Tırnağı kapat. Çünkü ben demiyorum, sosyoloji literarünün babalarından Max Weber diyor. Elbette Weber'in büyü bozumu kavramsallaştırmasına ilişkin haklı teorik eleştiriler vardır. Ancak son günlerde yaşadıklarımızın, özellikle benim gibi Gülen cemaatine sempati besleyenlerdeki karşılığını iyi ifade ettiğini düşünüyorum.
İnternete sızdırılan ve bugüne kadar yayınlamayı ihmal ettiği herhangi bir tape görülmemiş olan cemaat medyasının 'illegal dinleme' diye bir terimin olduğunu keşfetmesine vesile olan ses kayıtlarından bahsediyorum.
Bir örtü kalktı, cemaatin varoluşunu anlamlandıran söylemler, kurumlar ve ilişkiler film şeridi gibi gözümüzün önünden geçti. Üzerindeki örtü çekilince, o zamana kadar inanılmış, güvenilmiş olanla ilgili hayalin tam tersi çıktı. Hayal kırıklığının muhalifleştirici tesiri her yeri kapladı.
O örtü yavaş yavaş nasıl kalktı, bakalım:
Cemaatin en büyük işadamları yapılanması olan TUSKON'un Genel Sekreteri Mustafa Günay olduğu iddia edilen kişiyle, Fethullah Gülen arasındaki konuşmada, Koç Holding'in nasıl korunup kollandığına kulaklarınız şahitlik ediyor. Gülen, 'Yukarıdan bir baskı var onlara. Gerçi haberdar oldular. Herhalde tedbirlerini almışlardır.'
Günay olduğu söylenen şahıs da tamamlıyor: 'Rahatlar efendim. Size bu konuda da teşekkürlerini ilettiler.'
Burada TÜPRAŞ'taki denetlemeden mi, TOFAŞ'taki vergi incelemesinden mi, yoksa başka bir yasal teftişten mi bahsediliyor, bilmiyoruz. Bildiğimiz, Koç Holding'in kendilerini haberdar edenlere müteşekkir olduğu...

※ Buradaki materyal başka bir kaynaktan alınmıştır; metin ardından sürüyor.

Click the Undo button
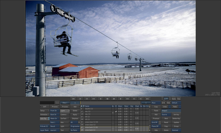The image size is (221, 133). (165, 106)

Başka bir görüşmede de Uganda'daki bir rafineri ihalesinin Koç'lara verilmesi öneriliyor. Gülen, 'büyük patron'un duymaması kaydıyla onaylayarak 'Gönüllerini kazanmış olursunuz' diyor. Rafineri ihalesi ve Koç'ların gönlünü kazanmak...
Başka bir görüşmede, cemaate ait (mevduatların büyük kısmına sahip devlet istese çoktan batmış olacak) bir bankayı kurtarmak için, 'kâğıt üzerinde para girişi' yapılması talimatı veriliyor, 2001'de de böyle yapıldığı itiraf edilerek...
Başka bir görüşmede Bankacılık Düzenleme ve Denetleme Kurulu'ndaki 'bizim arkadaşlar'ın, cemaat kurumlarının başına kötü bir şey gelmesine izin vermeyecek kadar yüksek seviyelerde olduğu söyleniyor. Bu konuşma, bugünlerde medyası 'kayırmacılık var, usülsüzlük yapıldı' diye yeri göğü inleten cemaatin iki üyesi arasında geçiyor.
Yine başka bir görüşmede Gülen, olumsuz yazı yazacağı bilinen (Bu arada cemaat mensupları, o gazetecinin olumsuz yazı yazacağını kendisinin telefonlarını dinletmeden veya e-maillerini takip ettirmeden nasıl bilebilir?) bir gazetecinin, Turgay Ciner olduğu düşünülen bir medya patronuna iletildiği ve kendisinin buna engel olduğu anlatılıyor. Gülen bu 'önleyici sansür' baskısını 'Allah razı olsun' diyerek karşılıyor.
Adı Gazeteciler ve Yazarlar Vakfı olan STK'nın basın açıklamasındaysa konuşmanın bu kısmına değinilmiyor...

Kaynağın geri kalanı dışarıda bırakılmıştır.